Sergio Romano
TORINO – Il giornalismo ha svolto in Italia un ruolo determinante nel processo di unificazione nazionale, ma ha un peccato originale: essere troppo legato alla politica e ai suoi interessi.
L’editorialista e a lungo ambasciatore Sergio Romano nella sua lectio magistralis ai giornalisti che da tutta Italia si sono riuniti per tre giorni a Torino, ha voluto inviare un messaggio nella direzione dell’indipendenza.
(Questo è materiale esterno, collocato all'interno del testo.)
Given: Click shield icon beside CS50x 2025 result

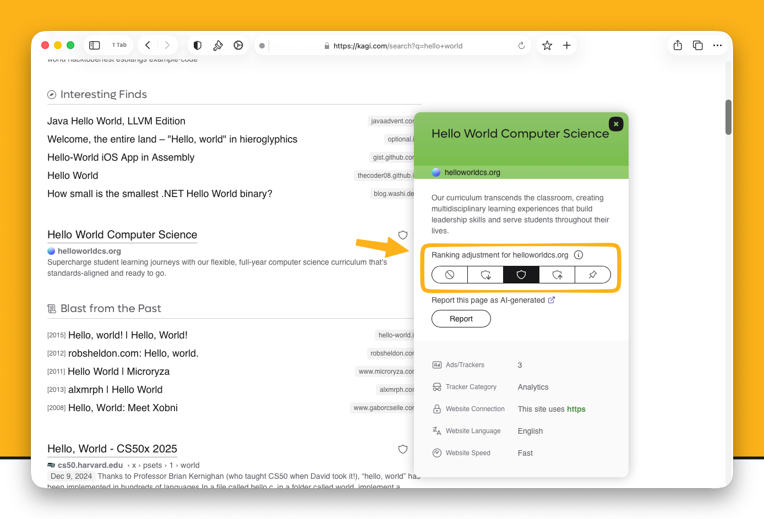Looking at the screenshot, I should click(403, 449).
“Il giornalismo italiano nasce con una forte connotazione politica e militante”, ha osservato Romano e un esempio è proprio Cavour, uno, se non il principale, padre della Patria. “Cavour era un giornalista e un giornalista militante – ha ricordato Romano – e il Risorgimento è il nonno di tutti i giornali politici italiani”.
Oggi in Italia – ha detto Romano – la maggioranza di chi possiede un giornale lo fa “nella speranza di ottenere qualcosa in più e di diverso, dal semplice vendere il proprio giornale”. La stampa, dunque, usata come strumento per veicolare messaggi e ottenere consenso.
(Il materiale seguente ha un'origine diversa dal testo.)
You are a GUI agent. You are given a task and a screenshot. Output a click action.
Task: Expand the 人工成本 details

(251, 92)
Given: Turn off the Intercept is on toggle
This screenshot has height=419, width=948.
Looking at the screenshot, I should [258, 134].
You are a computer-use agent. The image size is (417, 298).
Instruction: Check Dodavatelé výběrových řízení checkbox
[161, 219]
“E’ interesse del giornalismo italiano – ha aggiunto Romano – uscire da questa situazione rivendicando la propria indipendenza”. L’aspetto più negativo di un giornalismo schierato, militante, partitico, è il rapporto che si crea tra giornale e lettore, “rapporto di reciproca gratificazione.
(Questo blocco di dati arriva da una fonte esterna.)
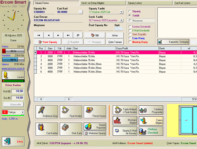Launch Firesiz Kesim optimization
Screen dimensions: 197x149
[x=95, y=112]
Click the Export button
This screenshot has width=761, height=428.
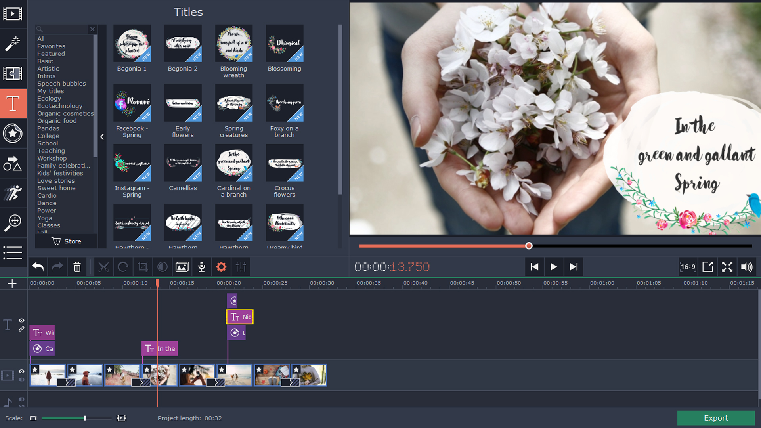click(715, 418)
Il lettore non compera quel giornale perché spera di apprendere qualcosa in più di quello che sà, ma per trovare conferma alle proprie opinioni”. Nei loro saluti il presidente nazionale dell’Ordine, Enzo Iacopino, ha dato merito a queste celebrazioni dei 150 anni dell’unità d’Italia di aver sdoganato le parole “patria”, “nazione”, da un significato negativo che negli anni passati era stato motivo di contrapposizione.
Anche il presidente regionale Alberto Sinigaglia, nel dare la parola a Sergio Romano, ha voluto ricordare i molti giornalisti, da Gobetti a Frassati a Casalegno, che hanno contribuito alla formazione di uno spirito nazionale.